**REQUIREMENT**
Go through the data below and return each line where the string "Compartilhar" occurs.

===== RECORDS SHOWN

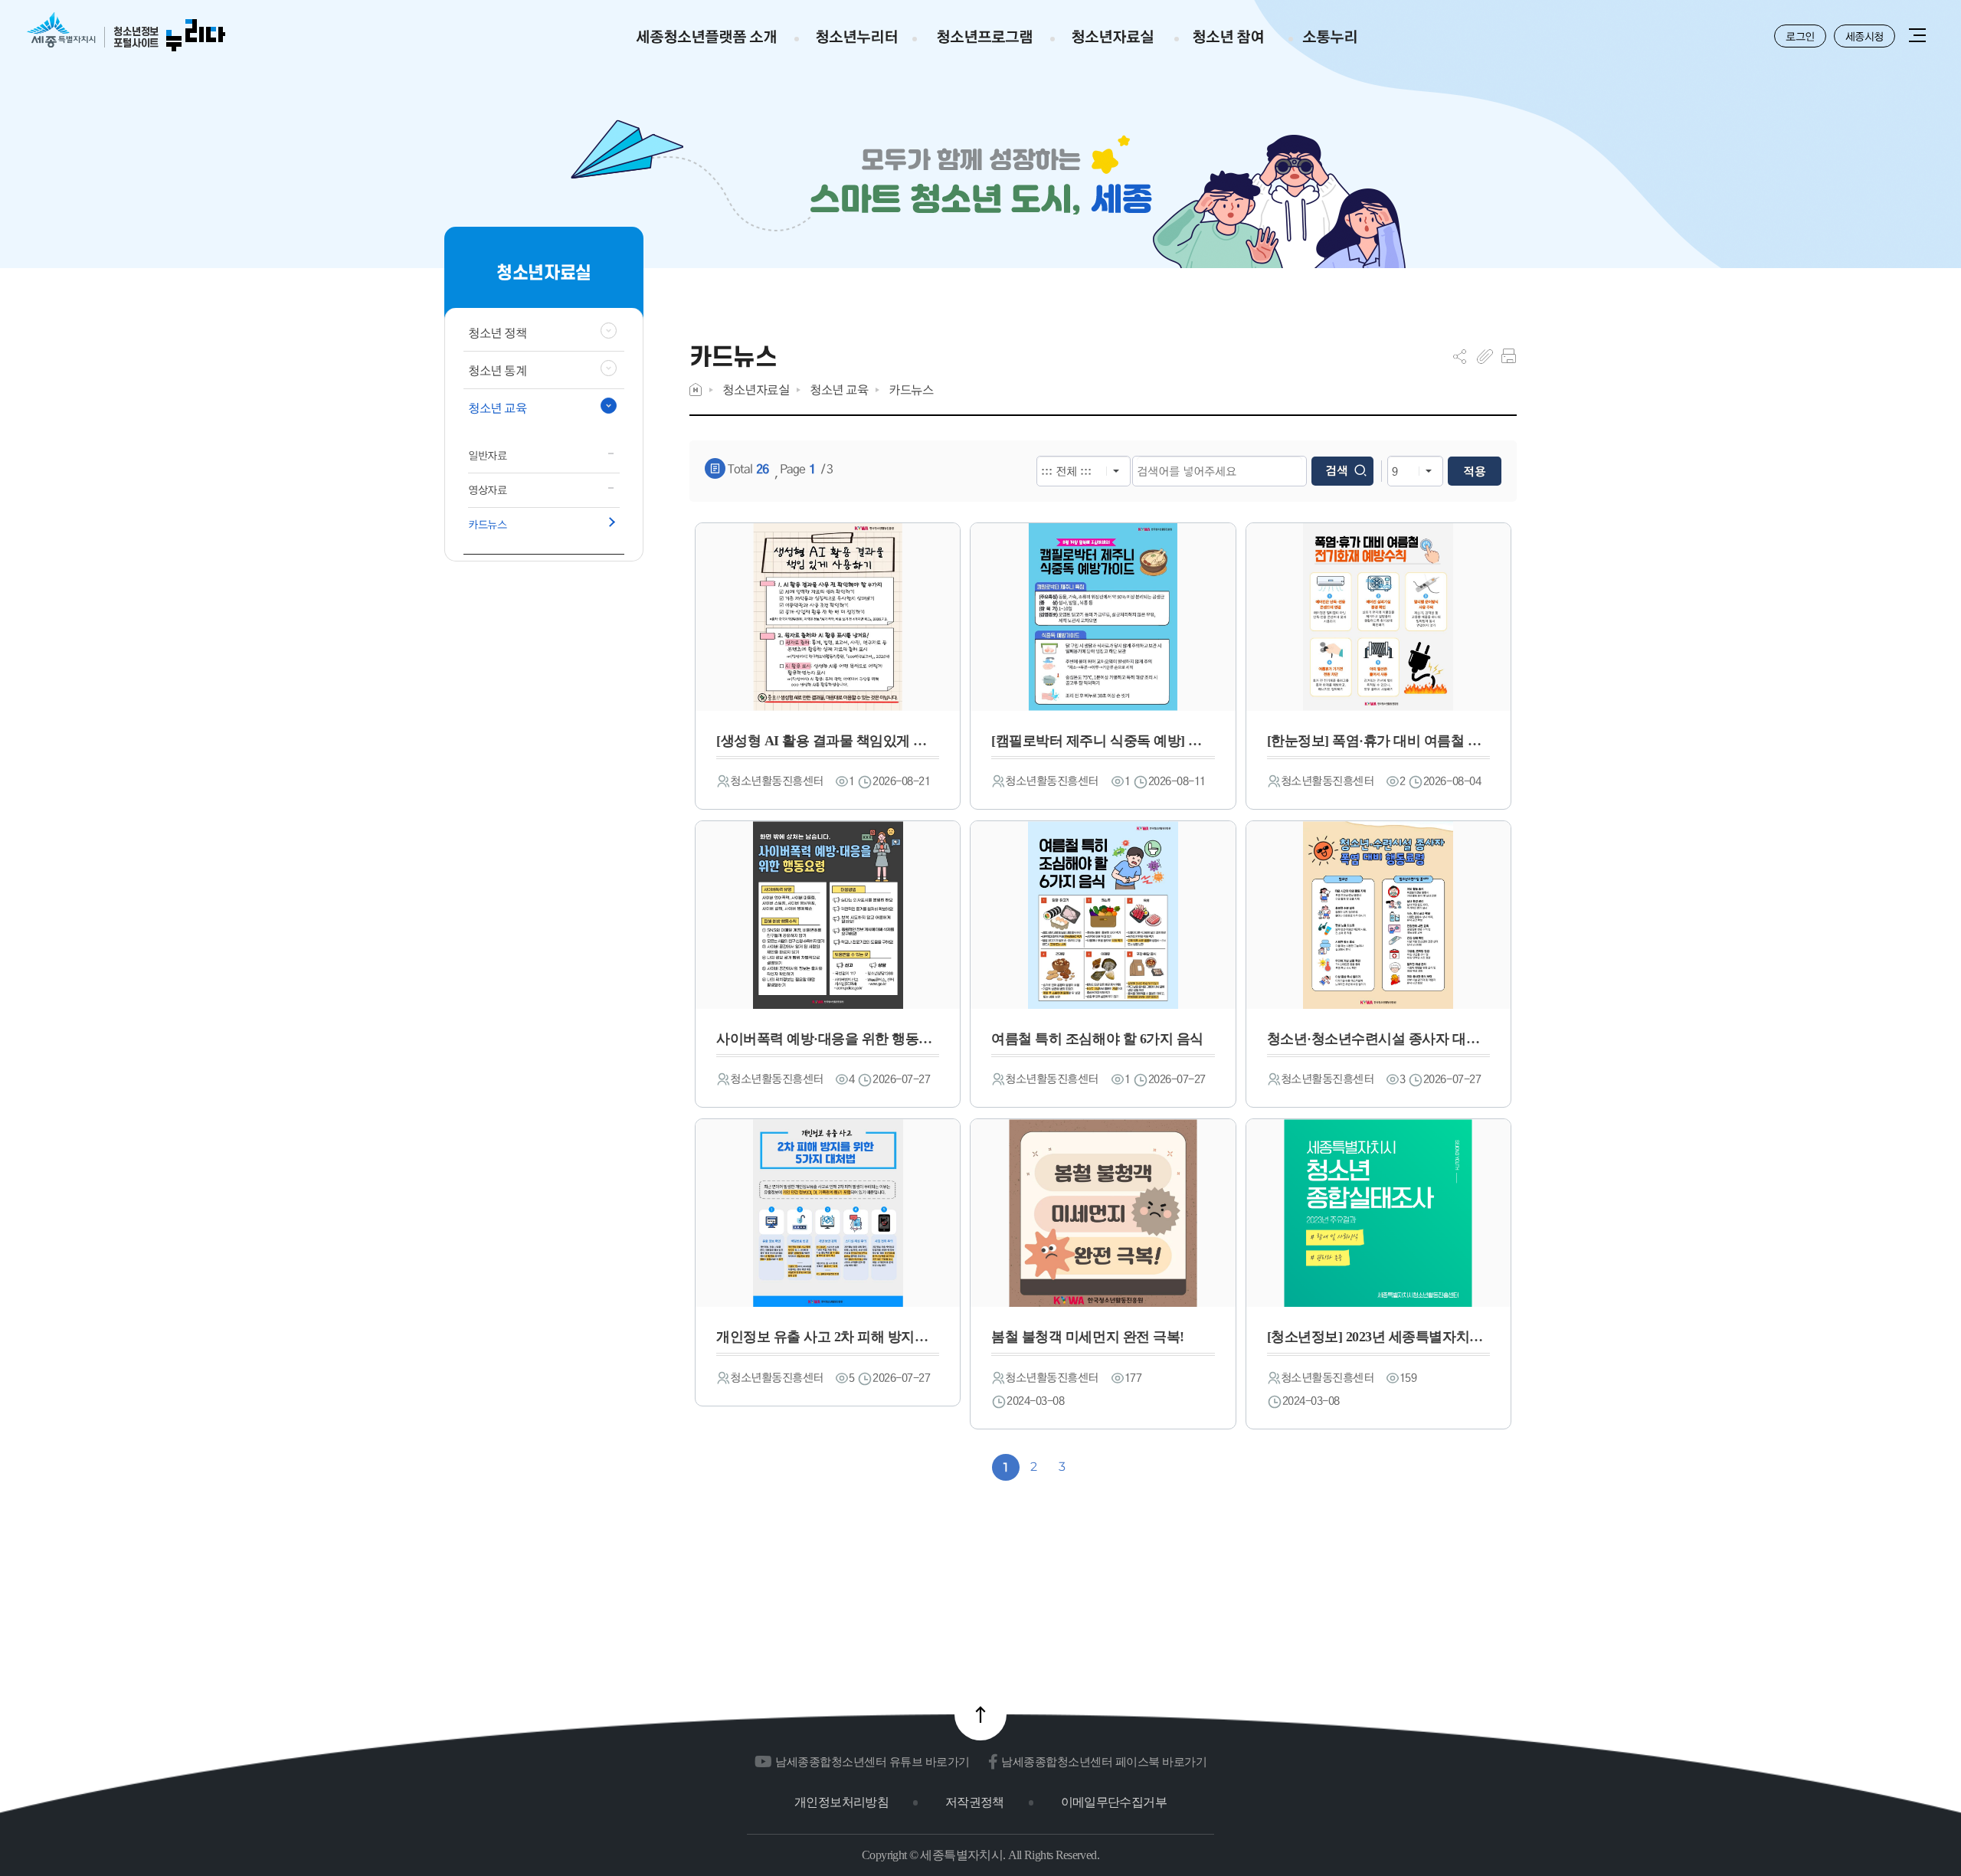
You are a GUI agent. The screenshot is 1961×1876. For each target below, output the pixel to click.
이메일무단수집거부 (1114, 1802)
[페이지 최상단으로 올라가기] (980, 1714)
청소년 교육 (839, 389)
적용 (1474, 471)
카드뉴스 (911, 389)
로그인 (1800, 36)
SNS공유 (1459, 356)
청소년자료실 (755, 389)
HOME (695, 389)
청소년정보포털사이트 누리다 (126, 32)
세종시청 (1864, 36)
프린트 (1509, 356)
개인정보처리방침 (841, 1802)
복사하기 (1485, 356)
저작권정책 (974, 1802)
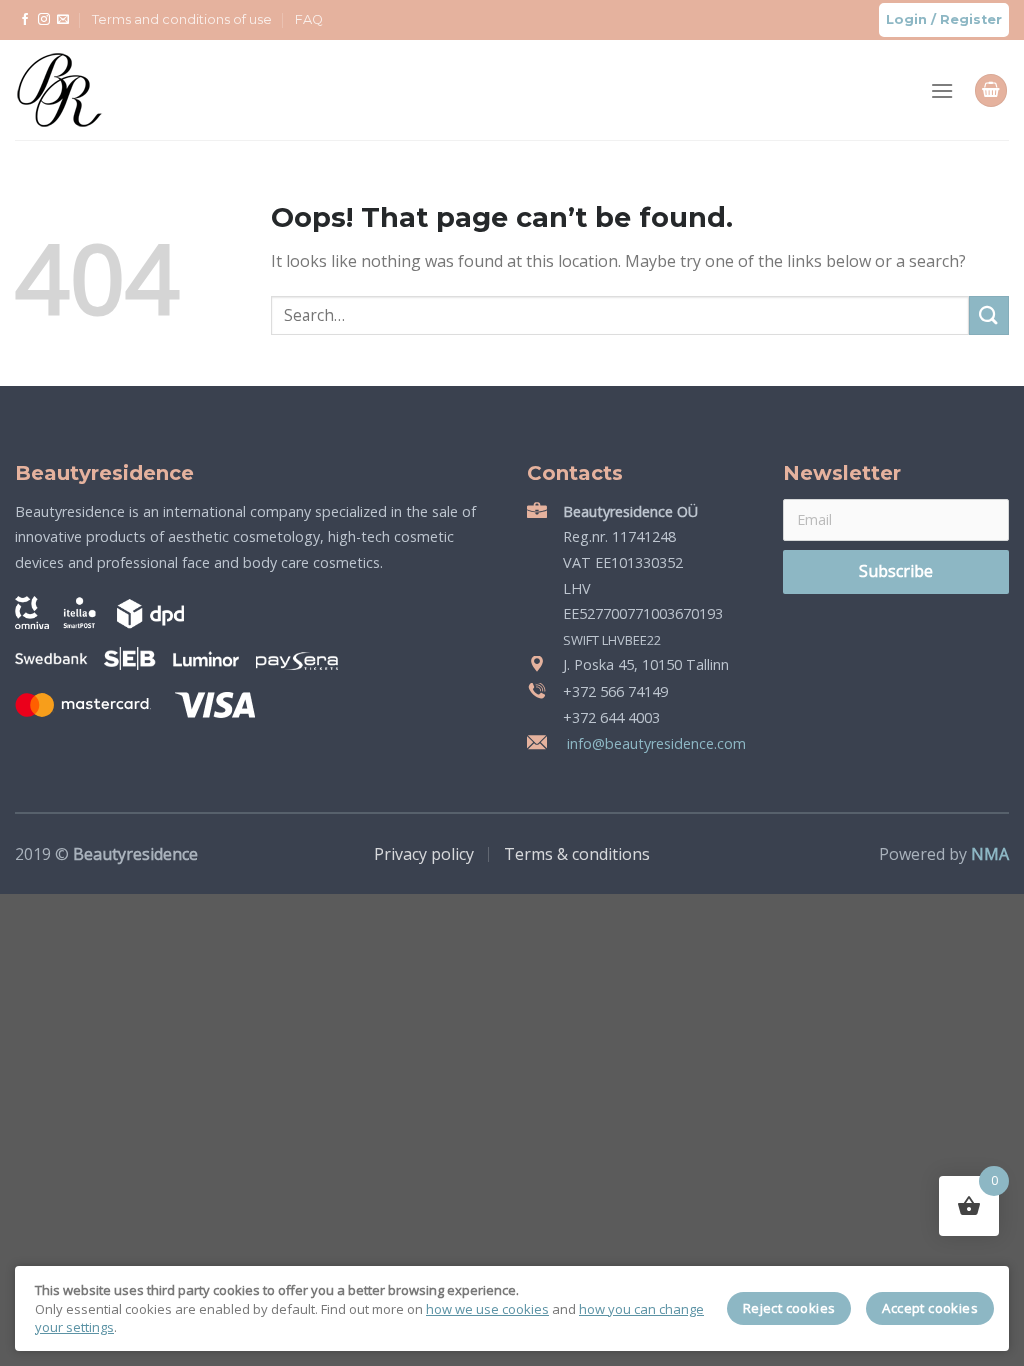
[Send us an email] (63, 20)
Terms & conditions (577, 854)
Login (906, 19)
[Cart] (991, 90)
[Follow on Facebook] (25, 20)
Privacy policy (424, 854)
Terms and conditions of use (182, 19)
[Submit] (989, 315)
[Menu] (942, 90)
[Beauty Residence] (84, 90)
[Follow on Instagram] (44, 20)
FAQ (309, 19)
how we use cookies (487, 1309)
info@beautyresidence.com (654, 743)
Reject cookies (789, 1308)
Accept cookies (930, 1308)
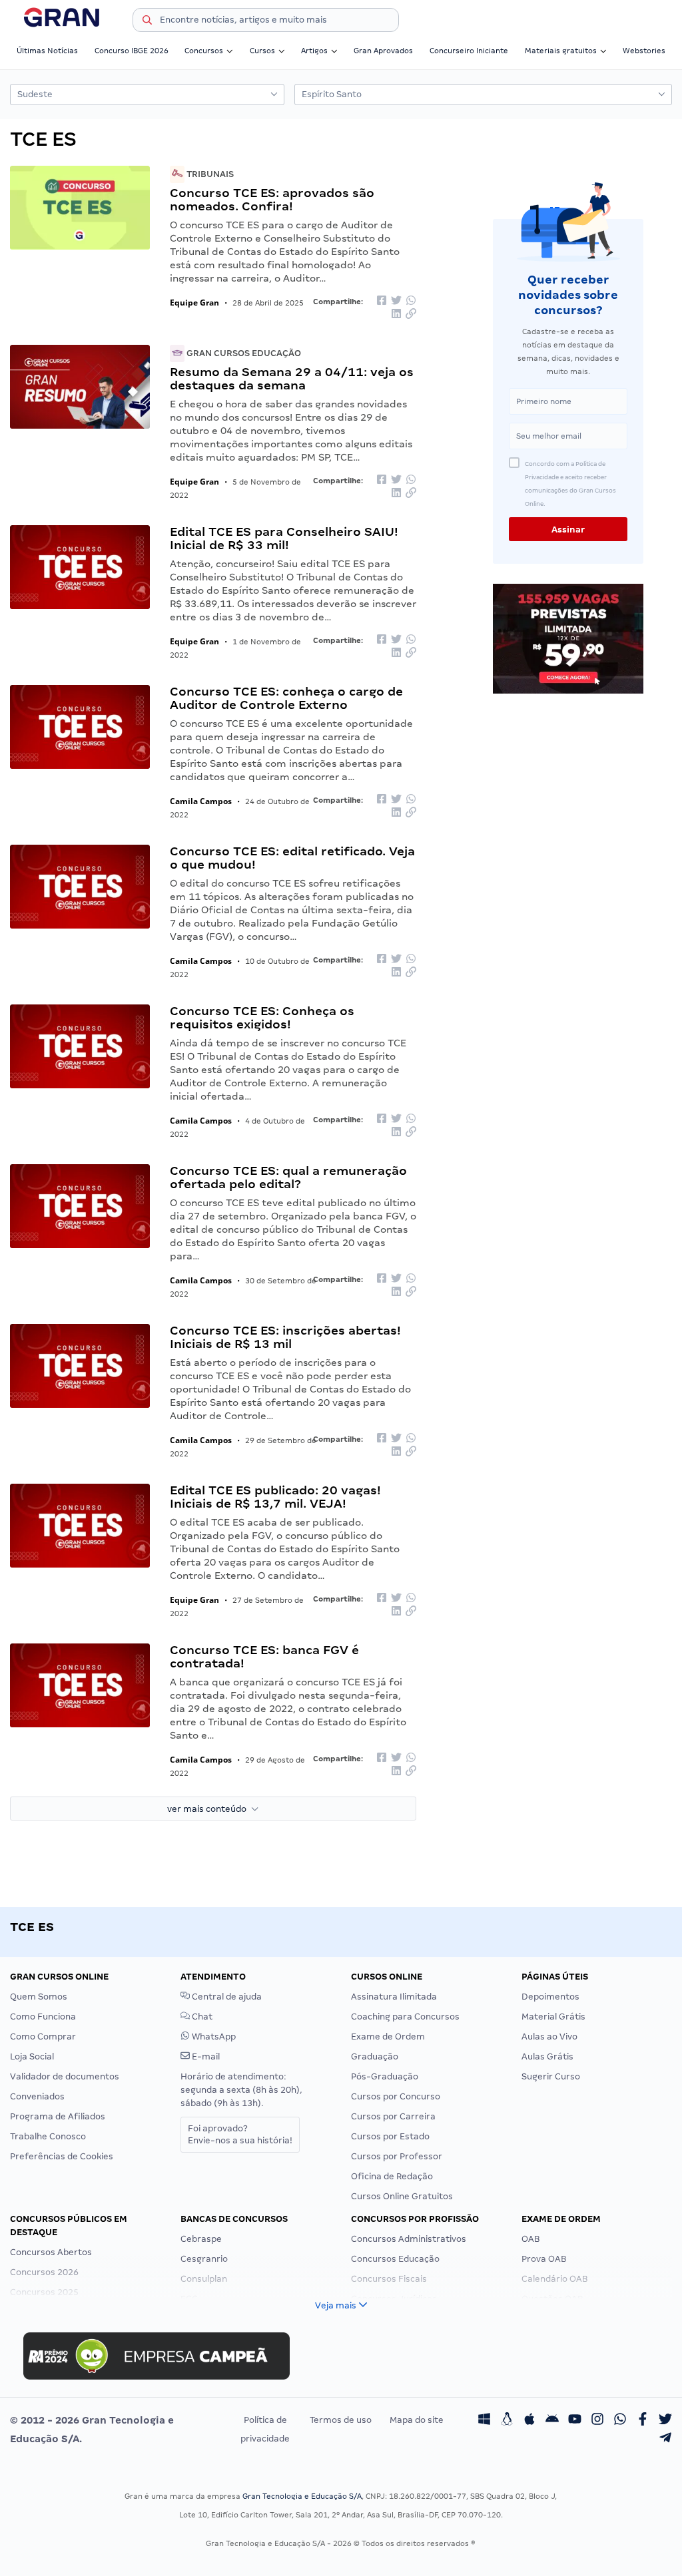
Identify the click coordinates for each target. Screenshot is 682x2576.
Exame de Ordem (388, 2036)
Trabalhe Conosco (48, 2136)
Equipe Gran (194, 302)
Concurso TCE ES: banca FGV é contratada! (264, 1656)
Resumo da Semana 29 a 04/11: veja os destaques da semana (292, 378)
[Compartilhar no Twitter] (396, 301)
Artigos (314, 51)
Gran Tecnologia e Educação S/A (302, 2496)
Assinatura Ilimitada (394, 1997)
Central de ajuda (226, 1997)
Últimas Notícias (47, 51)
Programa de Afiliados (57, 2116)
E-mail (205, 2056)
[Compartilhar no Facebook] (381, 301)
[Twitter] (665, 2420)
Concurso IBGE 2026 (132, 51)
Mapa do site (417, 2420)
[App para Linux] (506, 2420)
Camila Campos (201, 801)
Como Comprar (43, 2036)
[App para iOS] (529, 2420)
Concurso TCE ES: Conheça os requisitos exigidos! (262, 1017)
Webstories (644, 51)
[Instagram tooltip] (597, 2420)
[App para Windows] (484, 2420)
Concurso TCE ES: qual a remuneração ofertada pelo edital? (288, 1177)
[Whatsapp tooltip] (620, 2420)
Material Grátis (553, 2017)
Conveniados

==========

**RESPONSE**
[Compartilhar no Twitter] (396, 301)
[Compartilhar no Facebook] (381, 301)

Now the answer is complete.